BRIEF:
Could you reproduce the material starting at the line containing "coordinates (375, 84)." and ending after the line containing "center [432, 693].", copying those lines with no changes?

RECORDS SUPPLIED:
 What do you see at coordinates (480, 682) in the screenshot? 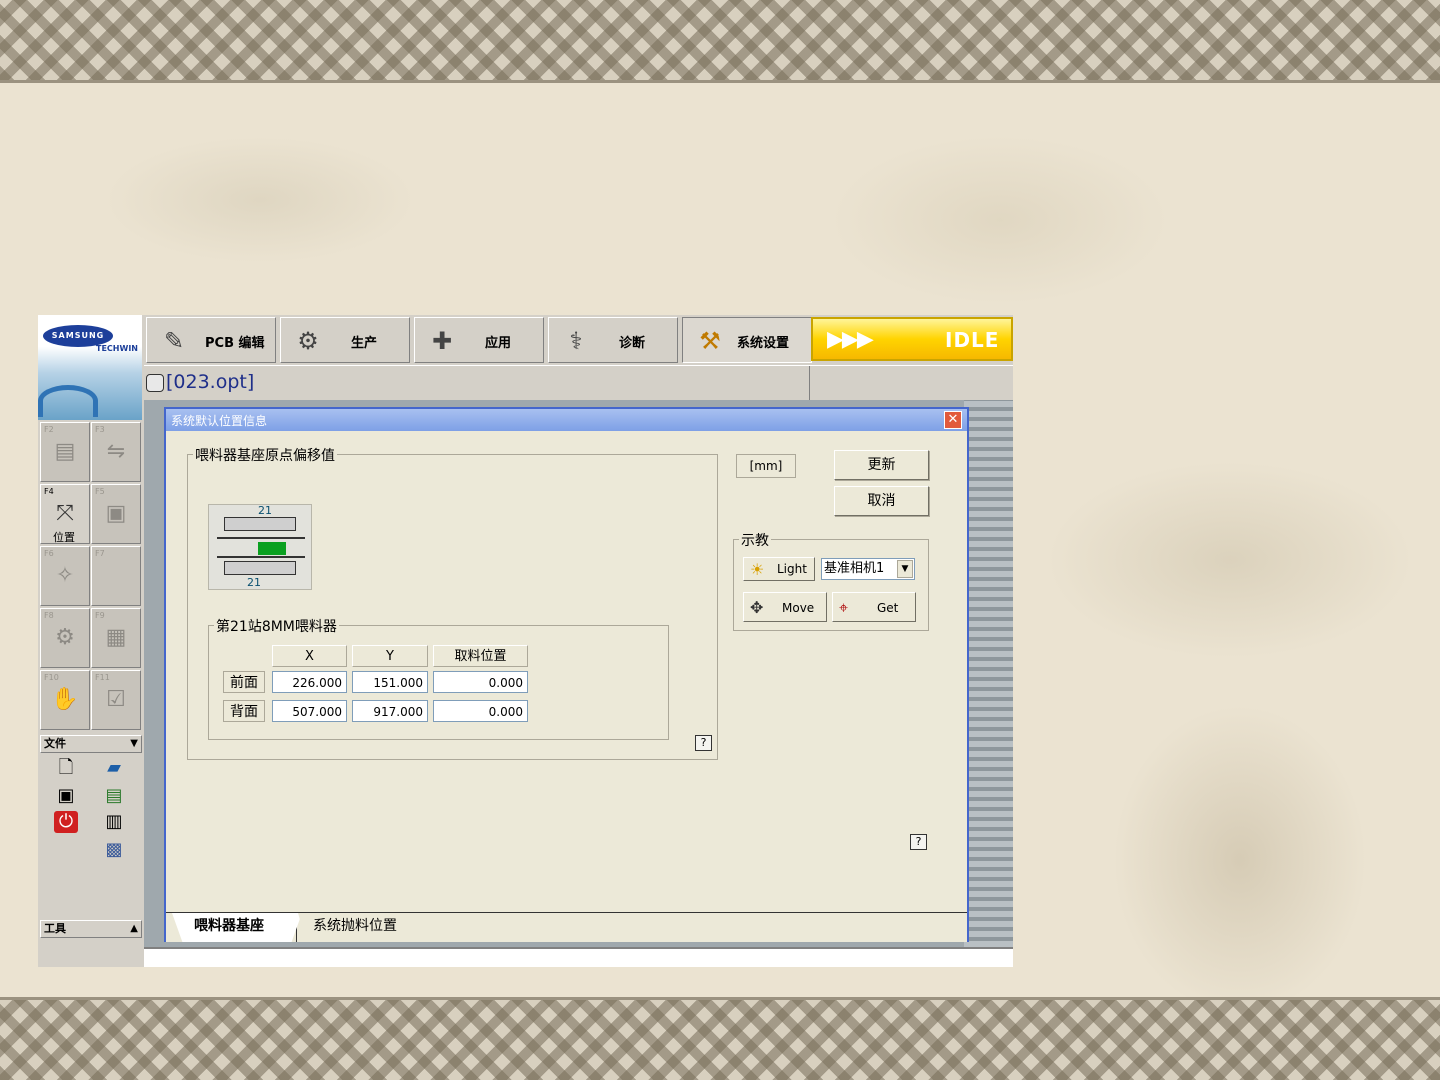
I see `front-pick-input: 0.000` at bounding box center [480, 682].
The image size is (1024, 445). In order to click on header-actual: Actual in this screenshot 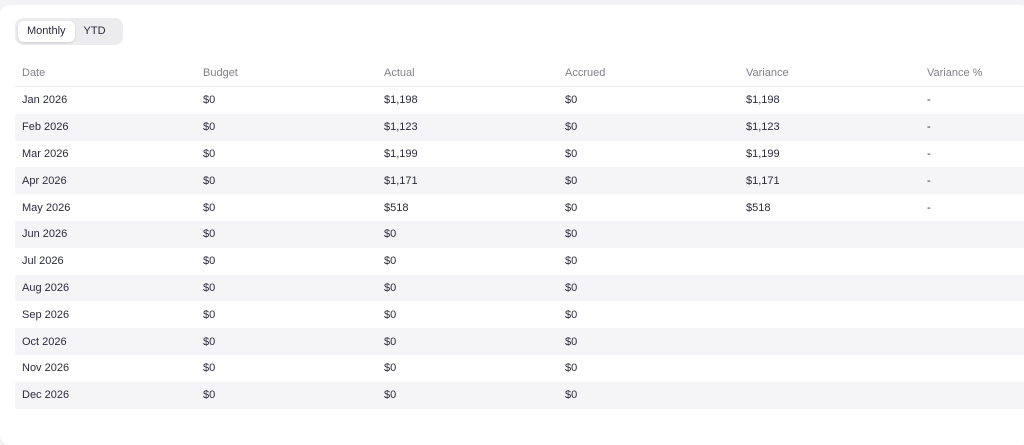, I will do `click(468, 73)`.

* * *

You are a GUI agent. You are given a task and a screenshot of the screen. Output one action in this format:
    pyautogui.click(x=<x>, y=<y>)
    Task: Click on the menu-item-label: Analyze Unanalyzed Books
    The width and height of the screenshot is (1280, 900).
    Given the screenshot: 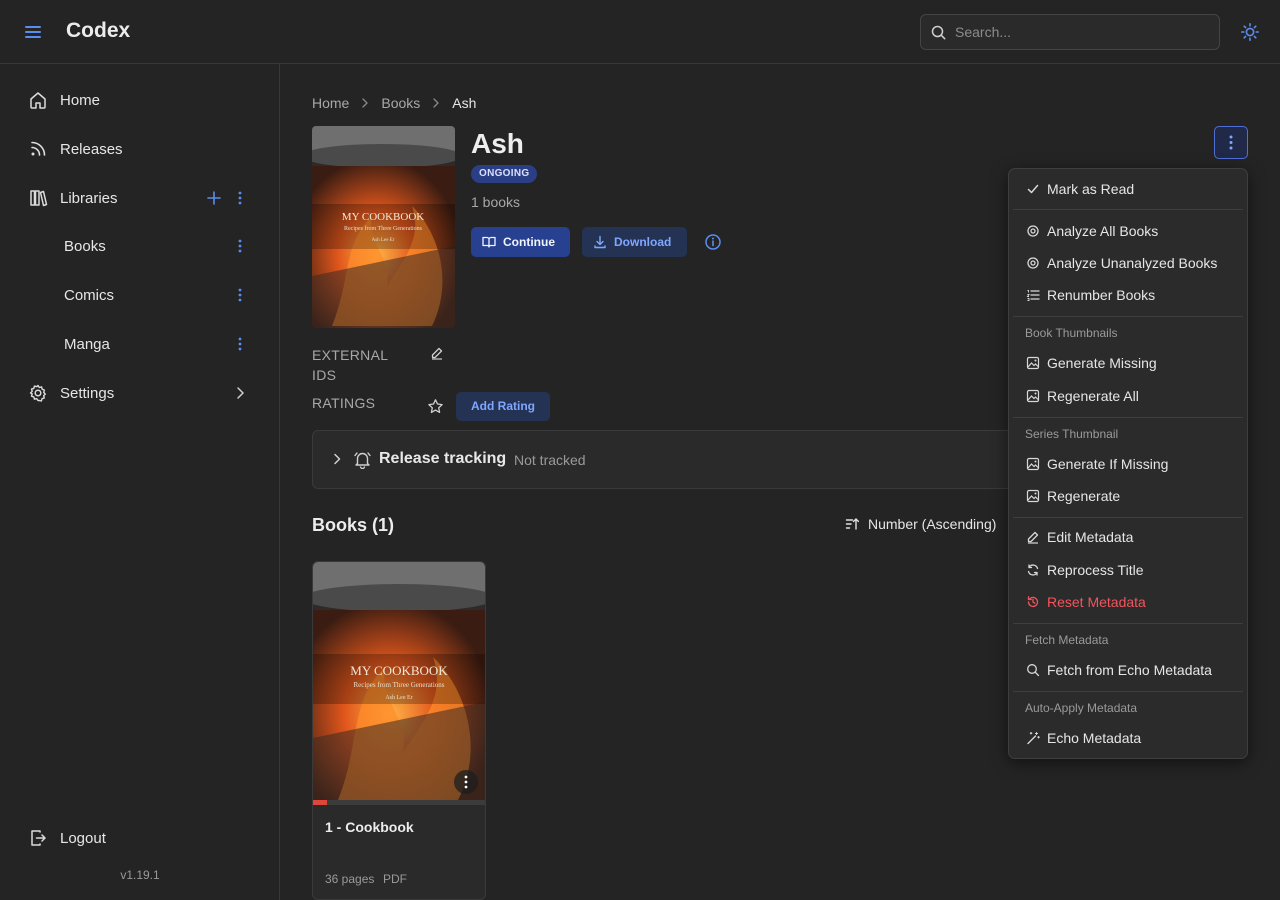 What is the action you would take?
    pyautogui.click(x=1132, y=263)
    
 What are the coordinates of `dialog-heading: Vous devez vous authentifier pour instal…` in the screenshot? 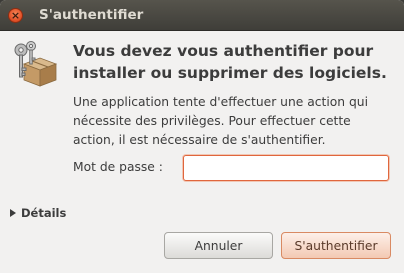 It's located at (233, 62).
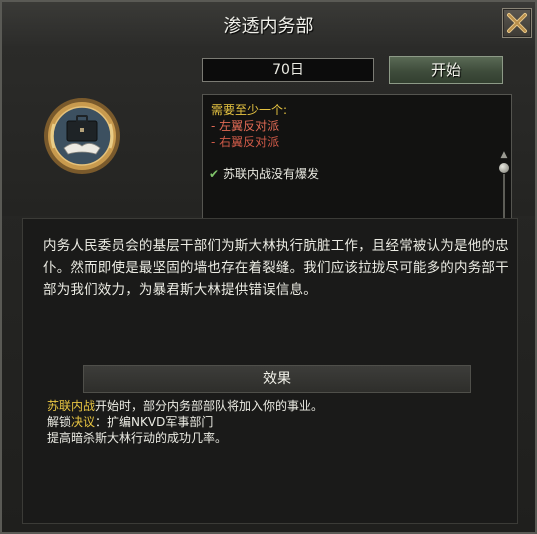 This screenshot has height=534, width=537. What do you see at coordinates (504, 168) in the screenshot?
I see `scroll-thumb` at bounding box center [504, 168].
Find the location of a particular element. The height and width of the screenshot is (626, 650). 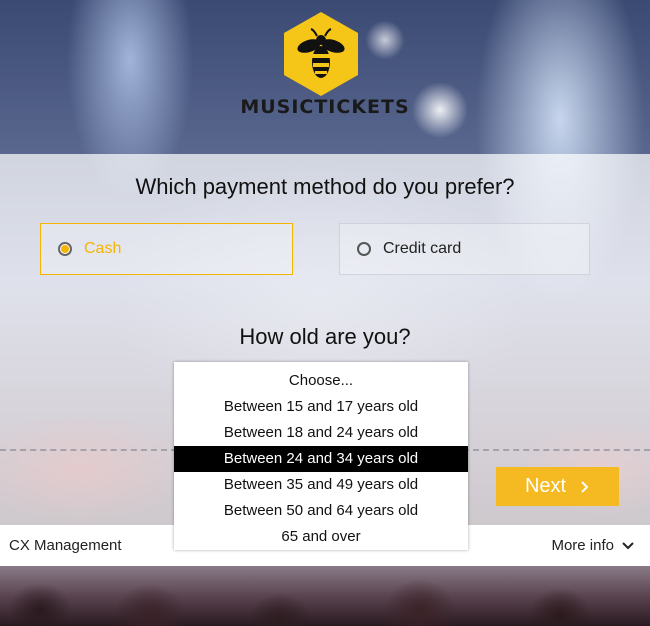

==

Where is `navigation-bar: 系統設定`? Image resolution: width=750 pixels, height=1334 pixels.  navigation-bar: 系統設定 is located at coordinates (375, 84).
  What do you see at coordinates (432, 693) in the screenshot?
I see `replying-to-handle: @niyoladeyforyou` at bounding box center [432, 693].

RESPONSE BELOW:
Where is `navigation-bar: 系統設定`? Image resolution: width=750 pixels, height=1334 pixels.  navigation-bar: 系統設定 is located at coordinates (375, 84).
  What do you see at coordinates (432, 693) in the screenshot?
I see `replying-to-handle: @niyoladeyforyou` at bounding box center [432, 693].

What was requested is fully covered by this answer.